- **RECORDS FOR THIS EXERCISE**:
== Segment start ==
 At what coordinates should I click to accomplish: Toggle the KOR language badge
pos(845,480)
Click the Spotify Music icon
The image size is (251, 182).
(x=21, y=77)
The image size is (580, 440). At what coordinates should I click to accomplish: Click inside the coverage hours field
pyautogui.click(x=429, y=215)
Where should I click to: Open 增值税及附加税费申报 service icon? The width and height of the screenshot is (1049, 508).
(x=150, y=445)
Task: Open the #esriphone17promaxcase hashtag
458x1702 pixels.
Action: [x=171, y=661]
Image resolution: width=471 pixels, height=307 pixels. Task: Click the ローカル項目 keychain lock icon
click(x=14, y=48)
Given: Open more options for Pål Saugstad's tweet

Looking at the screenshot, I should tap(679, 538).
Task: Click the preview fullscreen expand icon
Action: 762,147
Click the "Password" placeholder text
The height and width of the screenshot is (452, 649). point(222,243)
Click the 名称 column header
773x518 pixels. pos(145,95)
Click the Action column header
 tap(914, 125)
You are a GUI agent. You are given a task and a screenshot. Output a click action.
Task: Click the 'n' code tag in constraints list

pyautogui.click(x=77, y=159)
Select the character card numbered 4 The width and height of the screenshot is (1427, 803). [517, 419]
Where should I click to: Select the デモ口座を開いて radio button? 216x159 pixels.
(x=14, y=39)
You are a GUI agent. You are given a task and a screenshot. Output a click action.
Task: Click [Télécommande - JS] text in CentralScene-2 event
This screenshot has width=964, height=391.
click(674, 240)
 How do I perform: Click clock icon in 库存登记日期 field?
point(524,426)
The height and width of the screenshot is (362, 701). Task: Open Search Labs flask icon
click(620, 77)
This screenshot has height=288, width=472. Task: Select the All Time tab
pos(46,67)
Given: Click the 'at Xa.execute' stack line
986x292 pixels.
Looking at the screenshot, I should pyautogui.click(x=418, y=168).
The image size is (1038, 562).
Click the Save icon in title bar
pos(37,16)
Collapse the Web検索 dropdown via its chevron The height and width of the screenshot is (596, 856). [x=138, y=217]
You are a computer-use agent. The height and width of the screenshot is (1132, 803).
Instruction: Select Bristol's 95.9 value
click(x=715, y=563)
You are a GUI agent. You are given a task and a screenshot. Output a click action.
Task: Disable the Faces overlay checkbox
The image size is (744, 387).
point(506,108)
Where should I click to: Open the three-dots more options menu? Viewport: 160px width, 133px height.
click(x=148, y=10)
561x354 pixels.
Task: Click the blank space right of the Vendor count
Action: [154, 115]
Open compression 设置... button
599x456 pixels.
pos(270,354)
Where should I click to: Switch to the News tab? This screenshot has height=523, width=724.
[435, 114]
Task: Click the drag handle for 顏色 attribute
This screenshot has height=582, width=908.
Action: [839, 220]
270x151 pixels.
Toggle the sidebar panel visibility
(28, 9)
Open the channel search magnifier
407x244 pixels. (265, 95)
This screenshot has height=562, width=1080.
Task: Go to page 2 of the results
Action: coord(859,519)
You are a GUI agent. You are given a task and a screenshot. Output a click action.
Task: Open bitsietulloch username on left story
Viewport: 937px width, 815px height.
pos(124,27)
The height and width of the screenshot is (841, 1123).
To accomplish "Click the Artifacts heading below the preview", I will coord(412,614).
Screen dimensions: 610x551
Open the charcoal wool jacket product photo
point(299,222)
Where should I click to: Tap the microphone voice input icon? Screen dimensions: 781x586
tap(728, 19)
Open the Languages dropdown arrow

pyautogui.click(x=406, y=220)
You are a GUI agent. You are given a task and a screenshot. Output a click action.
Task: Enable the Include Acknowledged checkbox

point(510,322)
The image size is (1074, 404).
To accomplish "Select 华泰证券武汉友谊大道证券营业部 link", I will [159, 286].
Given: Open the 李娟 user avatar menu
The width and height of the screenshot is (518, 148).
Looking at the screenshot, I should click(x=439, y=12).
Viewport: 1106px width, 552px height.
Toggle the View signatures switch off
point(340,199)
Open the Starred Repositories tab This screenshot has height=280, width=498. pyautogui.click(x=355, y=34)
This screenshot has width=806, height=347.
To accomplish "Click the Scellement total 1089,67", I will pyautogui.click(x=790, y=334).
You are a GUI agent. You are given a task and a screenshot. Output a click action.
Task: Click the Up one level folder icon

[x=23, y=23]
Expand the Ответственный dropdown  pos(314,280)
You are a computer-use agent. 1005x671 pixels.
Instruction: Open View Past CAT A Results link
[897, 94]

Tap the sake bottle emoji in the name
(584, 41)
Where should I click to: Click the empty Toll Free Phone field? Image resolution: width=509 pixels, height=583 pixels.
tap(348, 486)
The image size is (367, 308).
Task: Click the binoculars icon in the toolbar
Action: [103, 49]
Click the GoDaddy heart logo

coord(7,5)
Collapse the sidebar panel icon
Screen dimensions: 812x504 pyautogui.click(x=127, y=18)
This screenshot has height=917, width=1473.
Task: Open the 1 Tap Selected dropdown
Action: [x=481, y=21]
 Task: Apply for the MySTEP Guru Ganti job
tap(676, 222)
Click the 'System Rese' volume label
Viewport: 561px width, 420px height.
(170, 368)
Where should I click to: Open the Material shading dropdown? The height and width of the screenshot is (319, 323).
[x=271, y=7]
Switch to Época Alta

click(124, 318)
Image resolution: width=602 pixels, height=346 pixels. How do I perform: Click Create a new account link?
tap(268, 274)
== Segment end ==
- **TASK STATEMENT**: Repeat every line of the material exactly as given.

- **SOLUTION BELOW**:
 At what coordinates should I click to accomplish: Toggle the KOR language badge
pos(845,480)
Click the Spotify Music icon
The image size is (251, 182).
(x=21, y=77)
The image size is (580, 440). At what coordinates should I click to accomplish: Click inside the coverage hours field
pyautogui.click(x=429, y=215)
Where should I click to: Open 增值税及附加税费申报 service icon? The width and height of the screenshot is (1049, 508).
(x=150, y=445)
Task: Open the #esriphone17promaxcase hashtag
458x1702 pixels.
Action: [x=171, y=661]
Image resolution: width=471 pixels, height=307 pixels. Task: Click the ローカル項目 keychain lock icon
click(x=14, y=48)
Given: Open more options for Pål Saugstad's tweet

Looking at the screenshot, I should tap(679, 538).
Task: Click the preview fullscreen expand icon
Action: 762,147
Click the "Password" placeholder text
The height and width of the screenshot is (452, 649). point(222,243)
Click the 名称 column header
773x518 pixels. pos(145,95)
Click the Action column header
 tap(914, 125)
You are a GUI agent. You are given a task and a screenshot. Output a click action.
Task: Click the 'n' code tag in constraints list

pyautogui.click(x=77, y=159)
Select the character card numbered 4 The width and height of the screenshot is (1427, 803). [517, 419]
Where should I click to: Select the デモ口座を開いて radio button? 216x159 pixels.
(x=14, y=39)
You are a GUI agent. You are given a task and a screenshot. Output a click action.
Task: Click [Télécommande - JS] text in CentralScene-2 event
This screenshot has width=964, height=391.
click(674, 240)
 How do I perform: Click clock icon in 库存登记日期 field?
point(524,426)
The height and width of the screenshot is (362, 701). Task: Open Search Labs flask icon
click(620, 77)
This screenshot has height=288, width=472. Task: Select the All Time tab
pos(46,67)
Given: Click the 'at Xa.execute' stack line
986x292 pixels.
Looking at the screenshot, I should pyautogui.click(x=418, y=168).
The image size is (1038, 562).
Click the Save icon in title bar
pos(37,16)
Collapse the Web検索 dropdown via its chevron The height and width of the screenshot is (596, 856). [x=138, y=217]
You are a computer-use agent. The height and width of the screenshot is (1132, 803).
Instruction: Select Bristol's 95.9 value
click(x=715, y=563)
You are a GUI agent. You are given a task and a screenshot. Output a click action.
Task: Disable the Faces overlay checkbox
The image size is (744, 387).
point(506,108)
Where should I click to: Open the three-dots more options menu? Viewport: 160px width, 133px height.
click(x=148, y=10)
561x354 pixels.
Task: Click the blank space right of the Vendor count
Action: [154, 115]
Open compression 设置... button
599x456 pixels.
pos(270,354)
Where should I click to: Switch to the News tab? This screenshot has height=523, width=724.
[435, 114]
Task: Click the drag handle for 顏色 attribute
This screenshot has height=582, width=908.
Action: [839, 220]
270x151 pixels.
Toggle the sidebar panel visibility
(28, 9)
Open the channel search magnifier
407x244 pixels. (265, 95)
This screenshot has height=562, width=1080.
Task: Go to page 2 of the results
Action: coord(859,519)
You are a GUI agent. You are given a task and a screenshot. Output a click action.
Task: Open bitsietulloch username on left story
Viewport: 937px width, 815px height.
pos(124,27)
The height and width of the screenshot is (841, 1123).
To accomplish "Click the Artifacts heading below the preview", I will coord(412,614).
Screen dimensions: 610x551
Open the charcoal wool jacket product photo
point(299,222)
Where should I click to: Tap the microphone voice input icon? Screen dimensions: 781x586
tap(728, 19)
Open the Languages dropdown arrow

pyautogui.click(x=406, y=220)
You are a GUI agent. You are given a task and a screenshot. Output a click action.
Task: Enable the Include Acknowledged checkbox

point(510,322)
The image size is (1074, 404).
To accomplish "Select 华泰证券武汉友谊大道证券营业部 link", I will [159, 286].
Given: Open the 李娟 user avatar menu
The width and height of the screenshot is (518, 148).
Looking at the screenshot, I should click(x=439, y=12).
Viewport: 1106px width, 552px height.
Toggle the View signatures switch off
point(340,199)
Open the Starred Repositories tab This screenshot has height=280, width=498. pyautogui.click(x=355, y=34)
This screenshot has width=806, height=347.
To accomplish "Click the Scellement total 1089,67", I will pyautogui.click(x=790, y=334).
You are a GUI agent. You are given a task and a screenshot. Output a click action.
Task: Click the Up one level folder icon

[x=23, y=23]
Expand the Ответственный dropdown  pos(314,280)
You are a computer-use agent. 1005x671 pixels.
Instruction: Open View Past CAT A Results link
[897, 94]

Tap the sake bottle emoji in the name
(584, 41)
Where should I click to: Click the empty Toll Free Phone field? Image resolution: width=509 pixels, height=583 pixels.
tap(348, 486)
The image size is (367, 308).
Task: Click the binoculars icon in the toolbar
Action: [103, 49]
Click the GoDaddy heart logo

coord(7,5)
Collapse the sidebar panel icon
Screen dimensions: 812x504 pyautogui.click(x=127, y=18)
This screenshot has height=917, width=1473.
Task: Open the 1 Tap Selected dropdown
Action: [x=481, y=21]
 Task: Apply for the MySTEP Guru Ganti job
tap(676, 222)
Click the 'System Rese' volume label
Viewport: 561px width, 420px height.
(170, 368)
Where should I click to: Open the Material shading dropdown? The height and width of the screenshot is (319, 323).
[x=271, y=7]
Switch to Época Alta

click(124, 318)
Image resolution: width=602 pixels, height=346 pixels. How do I perform: Click Create a new account link?
tap(268, 274)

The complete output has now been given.